Neither Edwards nor Warren responded to repeated requests to elaborate on their comments about spontaneous combustion.

LaGasse said he was confused about Thomas’ explanation about mulches that can spontaneously combust.

“Some of the mulches that we see that do (spontaneously combust) are not treated,” Thomas said. “They are actually remnants from different places throughout the state where people get them from the wood industry. They are not formally manufactured. They are leftover bark and chips and things that are left over from the logging processes. People use those materials in lieu of actually manufactured and treated mulch. So we have two environments going on at the same time.”

“Treated with what?” LaGasse responded. “And it’s all forest products residue. There is no flame-retardant treatment, if that’s what he’s talking about, because it wouldn’t stick to the mulch. As an industry, we’re going to have to start with the fire marshals and see if we can educate them and give them the right information.”

Although there is a significant research available about fires in mulch fires, and some research about fires ignited in mulched landscaping beds, no publicly available research could be found about spontaneous combustion in plant beds.

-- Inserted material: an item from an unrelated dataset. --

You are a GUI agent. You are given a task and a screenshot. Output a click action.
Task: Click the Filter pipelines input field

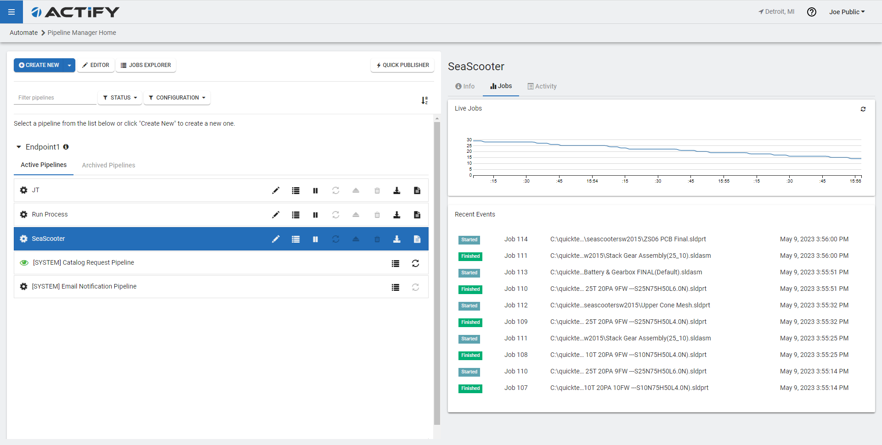pyautogui.click(x=55, y=98)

In 2003, researchers at The Ohio State University (OSU) published The Ease of Ignition of 13 Landscape Mulches, for which they ignited 13 organic and inorganic mulches with cigarettes, matches and a propane torch to measure how easily they would ignite. However, according to Laura Deeter, a professor of agriculture at OSU, a national research database reveals no research about spontaneous combustion of mulch other than in large piles.

In 2011, Beyler and two colleagues at Hughes Associates – a forerunner of Jensen Hughes - released a study of the ignition and spread of a variety of landscape mulch materials in beds while developing a test protocol to measure mulch related fire hazards. Although spontaneous combustion was not a part of Beyler’s research, he said “very weird conditions” would have to be present for it to be possible.

“We’re talking something like a glass bottle laying on the ground and focusing sunlight onto one spot and generating enough heat to ignite the mulch,” he said. “When a 20-foot pile of mulch starts on fire it’s because you have a very high temperature inside, insulated by a lot of mulch around it that won’t allow the heat to escape. To ignite a layer of mulch two inches deep, the temperature would have to be even hotter, because there is nothing to trap the heat. I can’t point to any research to confirm it, but I’d have to say the conditions that would cause spontaneous combustion on a layer of mulch would have to be extraordinary.”

Steinberg said it is “extremely unlikely” that mulch beds would spontaneously combust. However, she noted – and LaGasse agreed – that mulch is combustible with an ignition source like a cigarette. That, she said, is why it is wise to keep it a safe distance away from a home – especially in areas in reach of wildfire embers.

“That doesn’t mean you shouldn’t use organic mulch,” she said. “But you probably don’t want it touching siding or something that can ignite.”

Despite the growing reports of fires starting in landscape mulch, Kip Diggs, a media specialist for State Farm Insurance, said “it isn’t something that is a big issue with us.”

Loretta Worters, vice president of communications for the Insurance Information Institute (III), the voice of the property and casualty insurance industry, said wildfires have been a major concern of the insurance industry, but spontaneous combustion of mulch has not. However, she said, in response to Thomas’s remarks about spontaneous combustion, “That is an interesting situation because the ramifications to the mulch industry can be very severe.”

That, LaGasse said, is why it’s important to head off potential problems by correction misinformation.

“Blaming a bed of mulch for catching on fire is kind of like blaming a car for a drunk driver,” he said. “We are trying to get out in front of this issue before some insurance company files a claim. It’s an easy out for somebody to blame our products for something that cannot happen.”